Shadow of the Giant
- Front cover
- Author: Orson Scott Card
- Cover artist: Bob Warner
- Language: English
- Series: Ender's Game series
- Genre: Science fiction
- Publisher: Tor Books
- Publication date: March 1, 2005
- Publication place: United States
- Media type: Print (hardback & paperback)
- Pages: 368
- ISBN: 0-312-85758-6
- OCLC: 57429685
- Dewey Decimal: 813/.54 22
- LC Class: PS3553.A655 S524 2005
- Preceded by: Shadow Puppets
- Followed by: Ender in Exile Shadows in Flight

= Shadow of the Giant =

2005 novel by Orson Scott Card

Shadow of the Giant (2005) is a science fiction novel by American writer Orson Scott Card, the fourth novel in his Ender's Shadow series, also called the Bean Quartet.

==Plot summary==

A belief is spreading in conquered China that the government has lost the Mandate of Heaven. Han Tzu meets up with Mazer Rackham, who passes him a blow dart pen, calling it the "Mandate of Heaven". Han Tzu confronts the emperor, Snow Tiger, who is shot and killed by a guard, allowing Han Tzu to overthrow the Chinese government and install himself as the new emperor. Meanwhile, Peter Wiggin, Hegemon of Earth, along with Petra Arkanian, goes to visit Alai, Caliph of the Muslim League. The two help Alai realize that he is little more than a glorified prisoner, and that others have been ruling Islam in his stead. After uncovering a conspiracy against him, Alai resolves to take firmer control of his nation and guarantee the human rights of his subjugated peoples.

The rest of the book deals with Peter Wiggin working to create a world government free of war through his Free People of Earth (FPE) alliance. Caliph Alai of the Muslim League and Virlomi, now the virtual goddess of India, oppose his efforts. Against this backdrop of world political machinations by the former Battle School children is the extremely personal story of Julian (Bean) Delphiki. Anton's Key is making him grow at an astounding rate and he has only a short time before his body will become too large for his heart to support. He searches frantically for his and Petra's missing children. Graff assists them in locating the surrogate mothers of their children. While Bean and Petra wait for news, Graff extends invitations to the other members of Ender's Jeesh to leave Earth and rule colonies, where they can conquer to their heart's content without causing needless wars between themselves, and instructs Bean to support Peter in forming the FPE.
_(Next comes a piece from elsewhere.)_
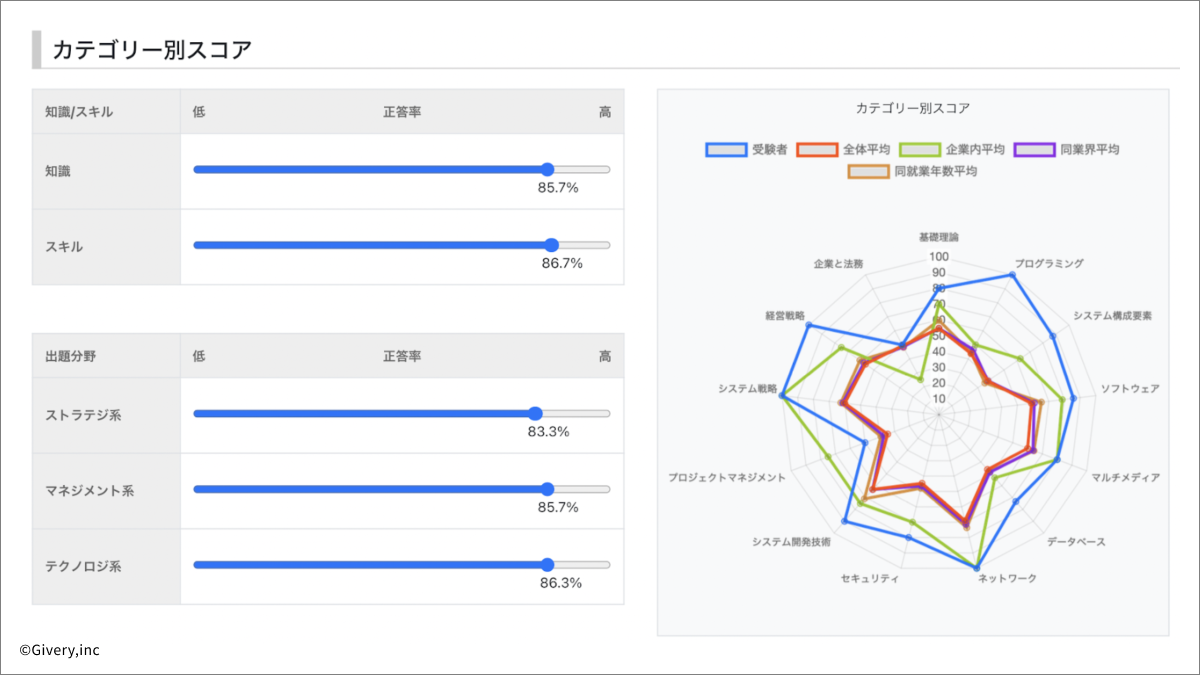Click the セキュリティ radar axis label

tap(870, 579)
The FPE alliance begins with only twenty-two countries, among them Brazil, Rwanda, and the Netherlands. The first test of the FPE comes when they recognize the sovereignty and nationhood of the Nubian, Quechua, and Aymara peoples, ethnic minorities that are politically part of other nations. Peru and Sudan send troops against these "rebel" strongholds, but Peter defends them using Bean and Suriyawong, leading Rwandan and Thai troops, to show that war against one FPE member is war against all of them. The FPE's victories, and especially their militarily brilliant commanders, bolster support for the FPE, and nations begin to freely vote on whether to join it.

Meanwhile, Bean suspects that Peter is embezzling Ender's military pension to fund the FPE, so he requests that Ender's funds be placed under the control of an autonomous computer. Colonel Graff has the Mind Game reprogrammed to accurately predict financial markets and turns it loose over the ansible network, where it continues to invest Ender's pension and, as revealed later in the Enderverse chronology, eventually evolves into the artificial intelligence known as Jane. The Mind Game also speeds the search for Bean's missing children, allowing the International Fleet to find eight of them; two of whom have Anton's Key turned, as does the baby Petra is carrying. The ninth remains undetected, as Achilles had it implanted into a woman named Randi, brainwashed to think that it is the baby of Achilles, whom she worships as a hero assassinated by foul enemies. To avoid persecution, Randi determines to leave Earth and live in a colony, where she can raise her child (who appears to have Anton's Key turned, as the baby is born prematurely) to follow in Achilles' footsteps. Her story, and that of her child Randall Firth, is concluded in Card's later novel Ender in Exile.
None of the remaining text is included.